Une fois qu’il fut résolu que la copie serait de même grandeur que l’original, Bossi, qui s’était chargé du travail, nous paraît excusable de s’être arrêté à la copie de Vespino. L’ancienne copie de Castellazzo, à laquelle on reconnaît justement de grands avantages, est notablement plus petite que l’original. Si l’artiste avait voulu s’en servir exclusivement, il aurait dû agrandir les corps et les têtes, trr.vail inimaginable, le dernier surtout, comme le savent fort bien tous les connaisseurs.

On a reconnu depuis longtemps qu’il n’appartient qu’aux plus grands maîtres de peindre dans des proportions colossales la figure humaine. Le corps humain, et surtout le visage, est réduit, d’après les lois de la nature à une certaine dimension, qu’il ne doit pas excéder, pour paraître régulier, caractéristique, beau, spirituel. Essayons de nous regarder dans un miroir concave, et nous serons effrayés de l’objet uniforme, inanimé, inculte, qui s’offre à nous comme une tête de Méduse. Il arrive quelque chose de pareil à l’artiste sous les mains duquel doit se former un visage énorme. Un tableau s’anime par le détail : or, pour représenter le détail, il faut descendre aux particularités ; mais où les trouver, quand les parties se développent et se généralisent ?

***

▶ Énoncé de la tâche
Prolongez l'extrait sur la copie de Bossi et les figures de proportions colossales à partir de sa dernière phrase. Le matériel qui suit est sans rapport avec l'extrait.

Entrées de pointage sur documents et captures d'écran:
***

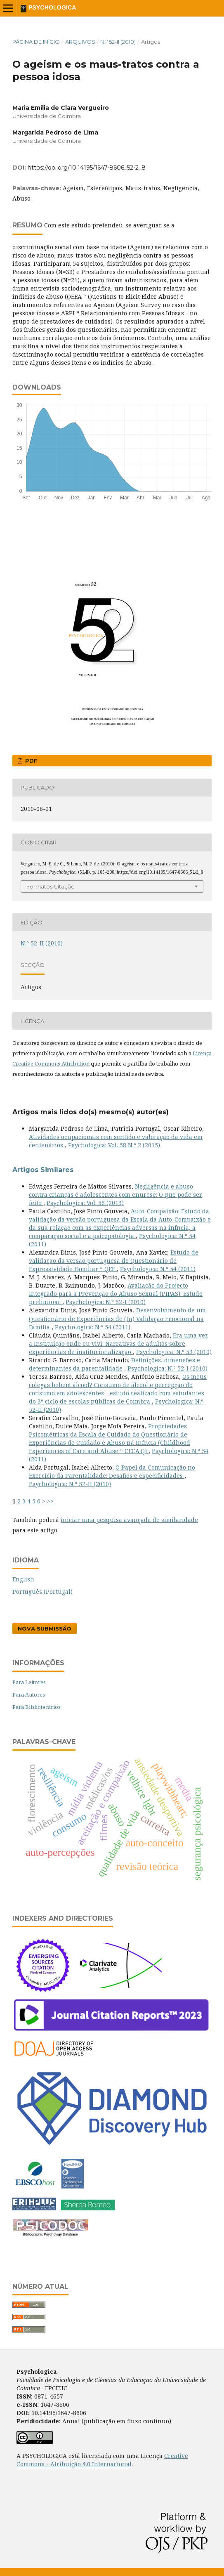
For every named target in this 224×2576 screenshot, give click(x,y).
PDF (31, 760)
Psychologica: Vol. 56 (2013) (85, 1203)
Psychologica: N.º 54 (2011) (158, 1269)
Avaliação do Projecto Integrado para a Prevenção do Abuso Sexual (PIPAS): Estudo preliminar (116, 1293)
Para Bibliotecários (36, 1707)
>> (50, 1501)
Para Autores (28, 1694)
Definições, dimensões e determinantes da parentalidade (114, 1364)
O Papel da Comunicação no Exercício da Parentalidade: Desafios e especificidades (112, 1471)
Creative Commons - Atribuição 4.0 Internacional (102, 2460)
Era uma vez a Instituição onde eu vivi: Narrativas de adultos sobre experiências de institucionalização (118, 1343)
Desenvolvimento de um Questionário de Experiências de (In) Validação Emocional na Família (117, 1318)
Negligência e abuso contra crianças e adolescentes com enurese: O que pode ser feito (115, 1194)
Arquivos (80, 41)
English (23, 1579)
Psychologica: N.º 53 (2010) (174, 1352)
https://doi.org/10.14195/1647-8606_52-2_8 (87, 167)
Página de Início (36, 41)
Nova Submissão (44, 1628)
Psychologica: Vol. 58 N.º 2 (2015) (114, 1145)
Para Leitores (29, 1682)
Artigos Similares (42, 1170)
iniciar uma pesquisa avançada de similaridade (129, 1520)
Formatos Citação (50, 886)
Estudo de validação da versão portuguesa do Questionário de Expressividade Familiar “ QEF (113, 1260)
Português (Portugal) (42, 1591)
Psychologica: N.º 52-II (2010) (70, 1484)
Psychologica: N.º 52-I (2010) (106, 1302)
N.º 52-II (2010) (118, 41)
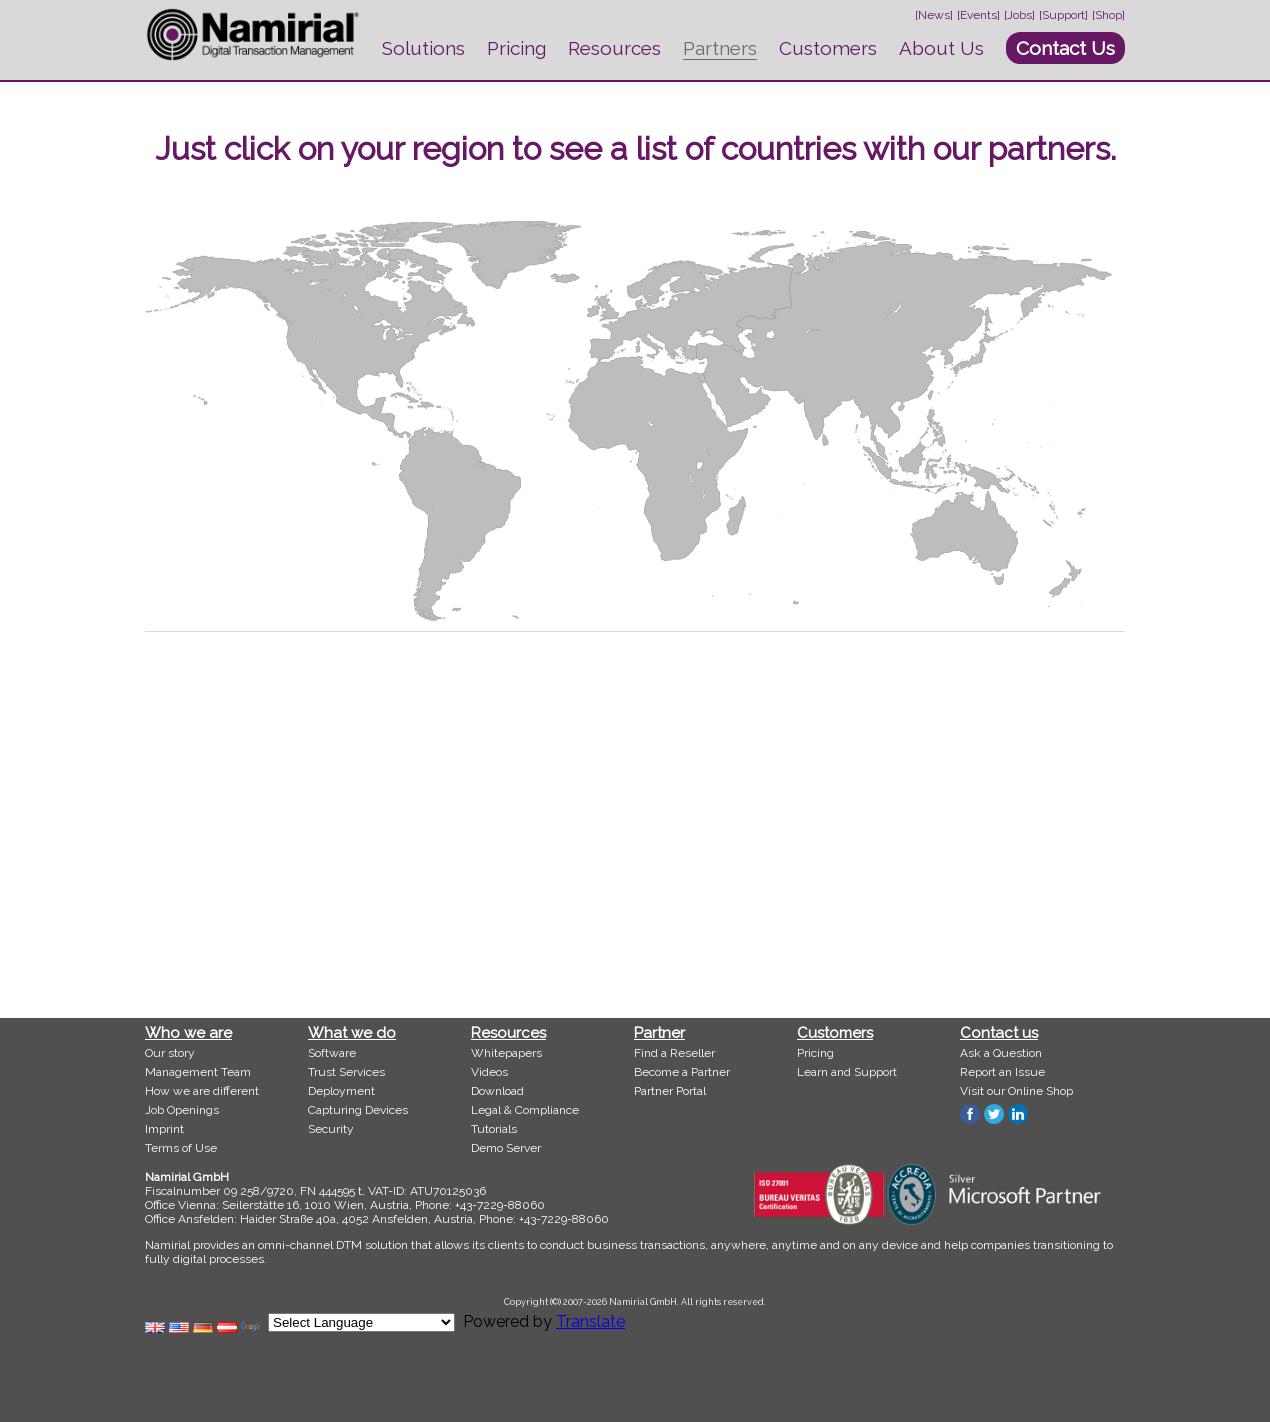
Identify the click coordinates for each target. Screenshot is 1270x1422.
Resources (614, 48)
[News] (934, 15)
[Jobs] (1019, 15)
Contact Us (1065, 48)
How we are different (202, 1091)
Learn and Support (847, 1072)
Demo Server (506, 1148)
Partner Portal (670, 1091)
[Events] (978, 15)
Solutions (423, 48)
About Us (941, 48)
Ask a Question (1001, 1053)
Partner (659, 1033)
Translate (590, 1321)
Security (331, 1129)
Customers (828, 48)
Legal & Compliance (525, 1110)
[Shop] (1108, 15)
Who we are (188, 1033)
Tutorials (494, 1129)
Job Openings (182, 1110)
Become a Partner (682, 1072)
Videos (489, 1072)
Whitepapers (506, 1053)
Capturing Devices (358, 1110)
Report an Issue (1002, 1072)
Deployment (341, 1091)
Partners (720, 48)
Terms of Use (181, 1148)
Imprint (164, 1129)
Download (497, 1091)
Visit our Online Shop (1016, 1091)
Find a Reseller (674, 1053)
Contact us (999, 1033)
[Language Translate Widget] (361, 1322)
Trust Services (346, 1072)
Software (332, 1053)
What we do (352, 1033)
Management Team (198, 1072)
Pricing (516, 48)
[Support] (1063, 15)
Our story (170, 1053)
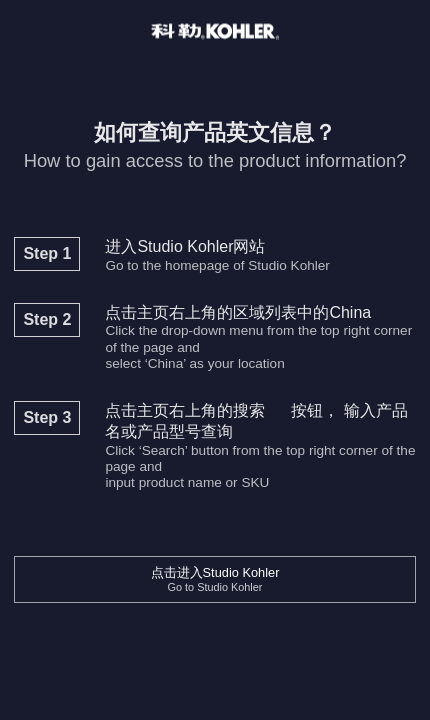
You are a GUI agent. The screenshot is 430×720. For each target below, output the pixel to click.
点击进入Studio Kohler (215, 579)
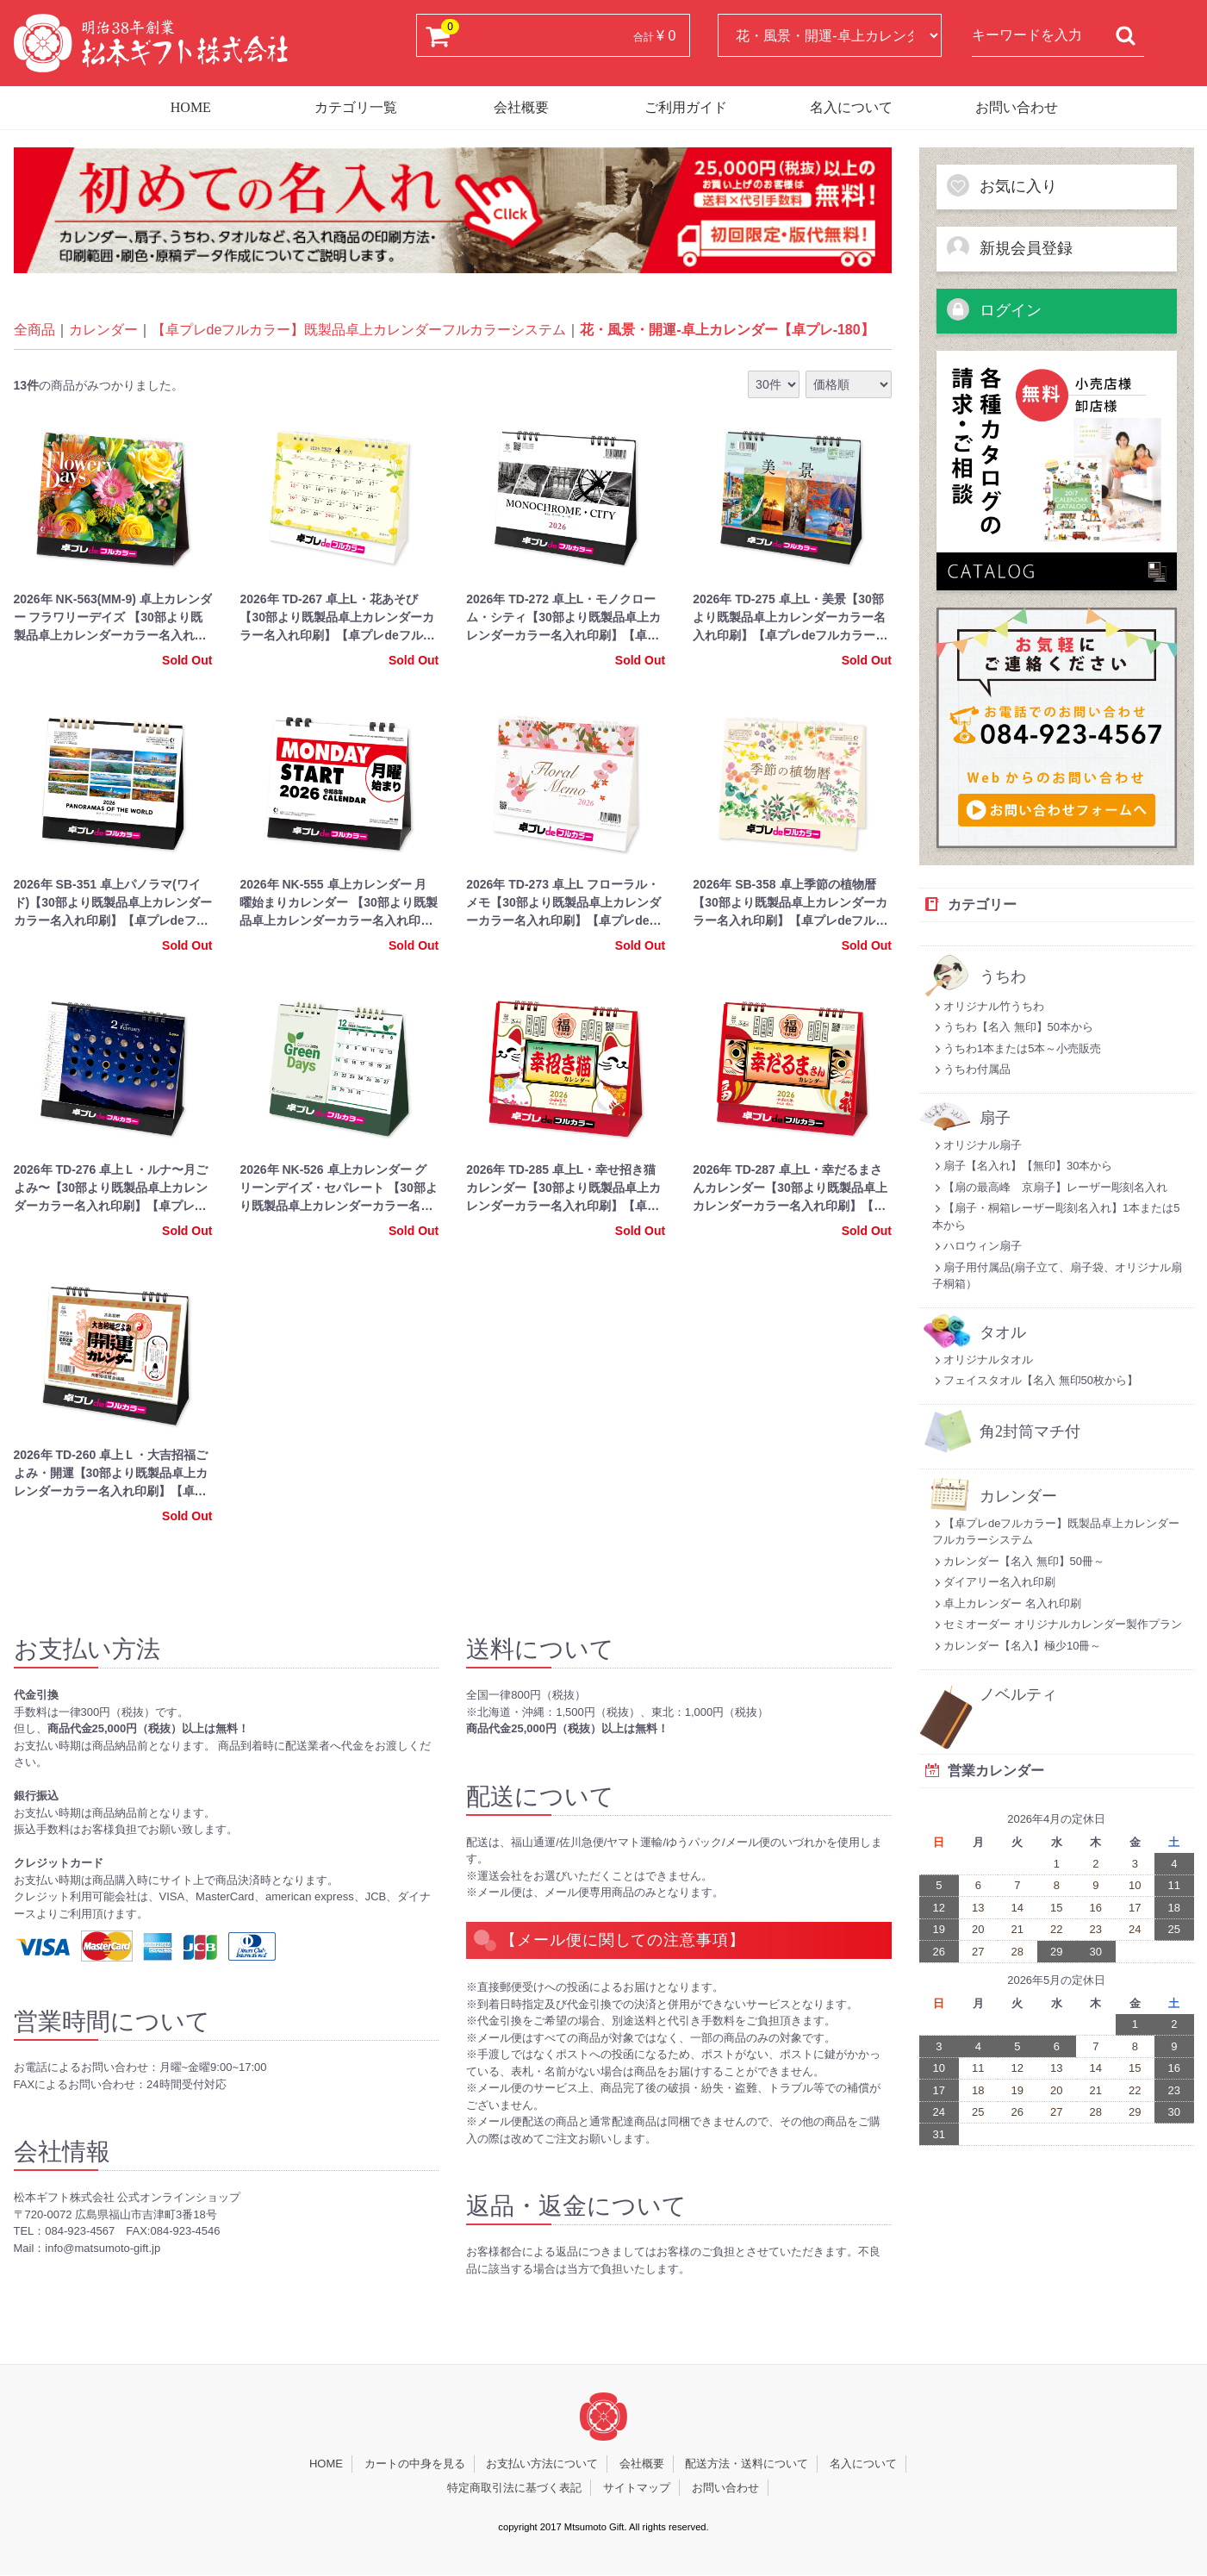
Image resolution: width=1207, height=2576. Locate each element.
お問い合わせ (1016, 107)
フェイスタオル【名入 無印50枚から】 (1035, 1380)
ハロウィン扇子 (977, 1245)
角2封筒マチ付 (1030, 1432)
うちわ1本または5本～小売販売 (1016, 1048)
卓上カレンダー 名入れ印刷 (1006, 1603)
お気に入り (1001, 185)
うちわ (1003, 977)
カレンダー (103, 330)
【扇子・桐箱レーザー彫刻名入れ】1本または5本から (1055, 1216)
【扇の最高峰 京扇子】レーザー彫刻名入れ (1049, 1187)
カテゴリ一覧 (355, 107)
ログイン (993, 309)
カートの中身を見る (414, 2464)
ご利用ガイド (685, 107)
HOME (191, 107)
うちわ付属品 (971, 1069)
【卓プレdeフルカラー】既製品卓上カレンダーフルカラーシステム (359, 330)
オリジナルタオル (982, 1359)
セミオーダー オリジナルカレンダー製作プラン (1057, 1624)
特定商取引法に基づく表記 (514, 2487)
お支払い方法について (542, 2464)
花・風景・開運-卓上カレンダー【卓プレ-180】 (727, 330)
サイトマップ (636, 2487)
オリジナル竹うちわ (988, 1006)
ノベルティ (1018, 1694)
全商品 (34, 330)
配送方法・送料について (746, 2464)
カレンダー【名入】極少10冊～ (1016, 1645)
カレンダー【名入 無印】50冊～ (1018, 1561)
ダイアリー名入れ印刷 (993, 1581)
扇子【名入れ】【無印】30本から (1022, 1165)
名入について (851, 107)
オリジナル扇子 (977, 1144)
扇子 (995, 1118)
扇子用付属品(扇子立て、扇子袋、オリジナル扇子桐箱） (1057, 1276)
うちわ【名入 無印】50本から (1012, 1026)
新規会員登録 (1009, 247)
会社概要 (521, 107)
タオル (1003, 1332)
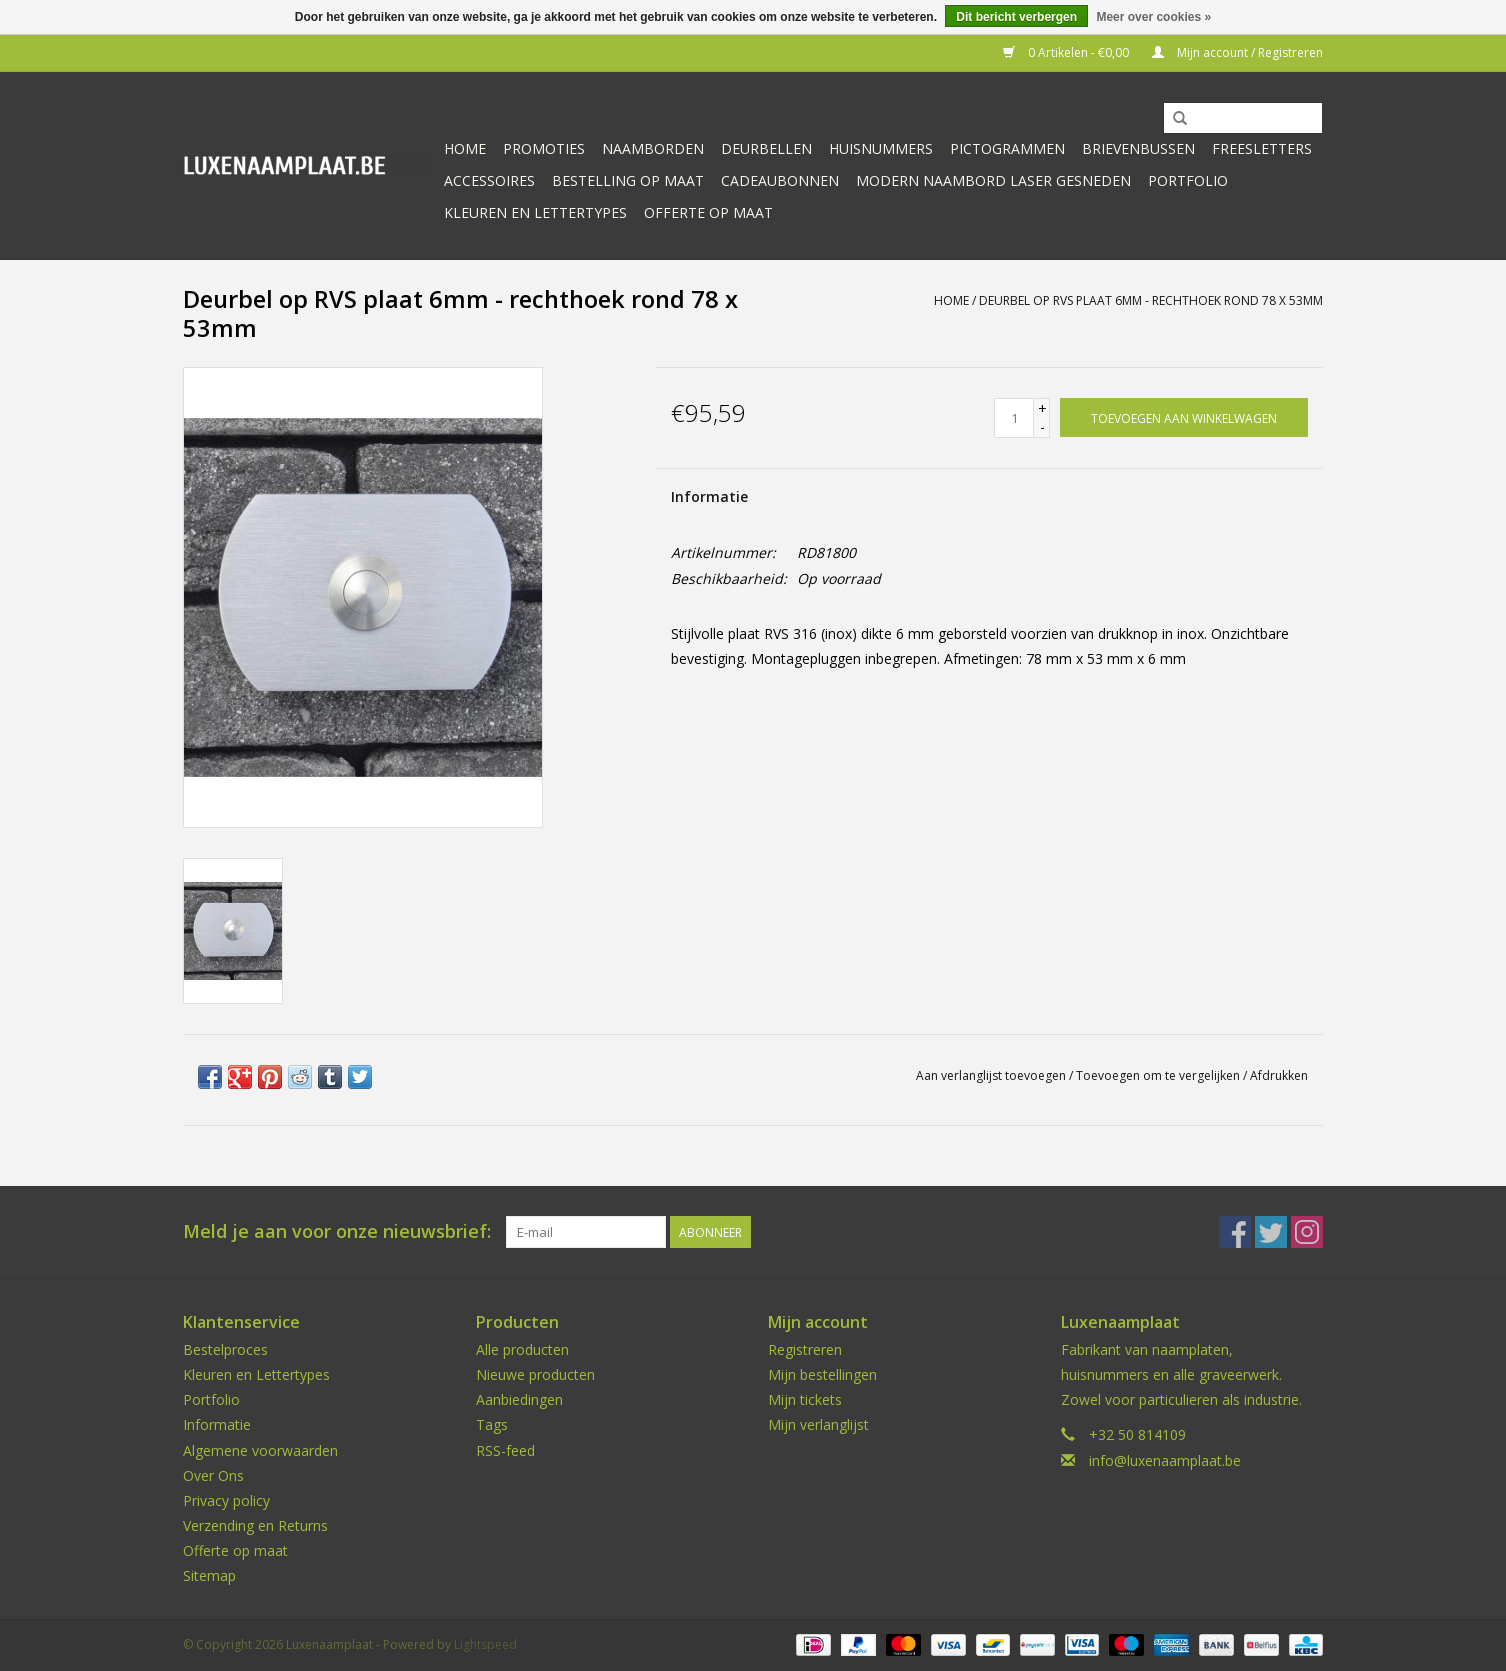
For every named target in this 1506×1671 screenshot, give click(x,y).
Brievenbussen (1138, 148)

***

▶ Réponse à l'exercice
Nous ne pouvons plus juger du haut degré de fini que Léonard avait donné à ses têtes. Dans celles de Vespino, que nous avons sous les yeux, quelques éloges et quelque reconnaissance que nous devions à son travail, on sent un certain vide, qui délaye sous l’enflure le caractère qu’on a voulu exprimer. Cependant elles sont imposantes par la grandeur, assez hardiment exécutées, et elles doivent produire de loin un assez grand effet. Bossi les trouvait devant lui ; le travail de l’agrandissement, qu’il aurait dû entreprendre à ses risques et périls d’après ses petites copies, ce travail était fait : pourquoi ne s’en serait-il pas contenté ? En homme d’un caractère vif, il s’était décidé pour ce qu’il avait devant lui ; il avait rejeté complétement ce qui se trouvait à côté ou qui lui faisait obstacle : de là son injustice envers la copie de Castellazzo et sa ferme confiance dans les principes qu’il s’était faits d’après les ouvrages et les écrits du maître. Là-dessus il entra publiquement en lutte avec le comte Verri, et en désaccord, sinon en mésintelligence, avec ses meilleurs amis.

UN COUP D’OEIL SUR LÉONARD DE VINCI.

Avant d’aller plus loin, nous avons à dire quelques mots sur la personne et les talents de Léonard. Les dons variés que lui avait faits la nature se concentraient principalement dans l’œil : de là vient qu’élant capable de tout, il se montra surtout un grand peintre. D’une taille belle et régulière, il semblait un modèle de la figure humaine, et, comme la force compréhensive et la clarté de l’œil se rapportent tout particulièrement à l’intelligence, la clarté et l’intelligence étaient éminemment propres à notre artiste. Il ne se reposait pas sur l’impulsion secrète de son talent naturel, inestimable ; il ne se permettait pas un coup de pinceau arbitraire, accidentel : tout devait être médité deux fois et trois fois. De la proportion pure et constatée jusqu’aux monstres les plus étranges, formés d’un assemblage d’imaginations contradictoires, tout devait être à la fois naturel et rationnel.

C’est à sa vive et intelligente perception du monde extérieur que nous devons aussi le grand détail avec lequel il sait présenter par le langage les mouvements les plus impétueux d’événements compliqués, absolument comme s’ils pouvaient devenir des tableaux. Qu’on lise la description de la Bataille, de la Tempête, et l’on reconnaîtra qu’il est difficile de trouver des représentations plus exactes. On ne pourrait les peindre, il est vrai, mais elles indiquent au peintre ce qu’on pourrait exiger de lui.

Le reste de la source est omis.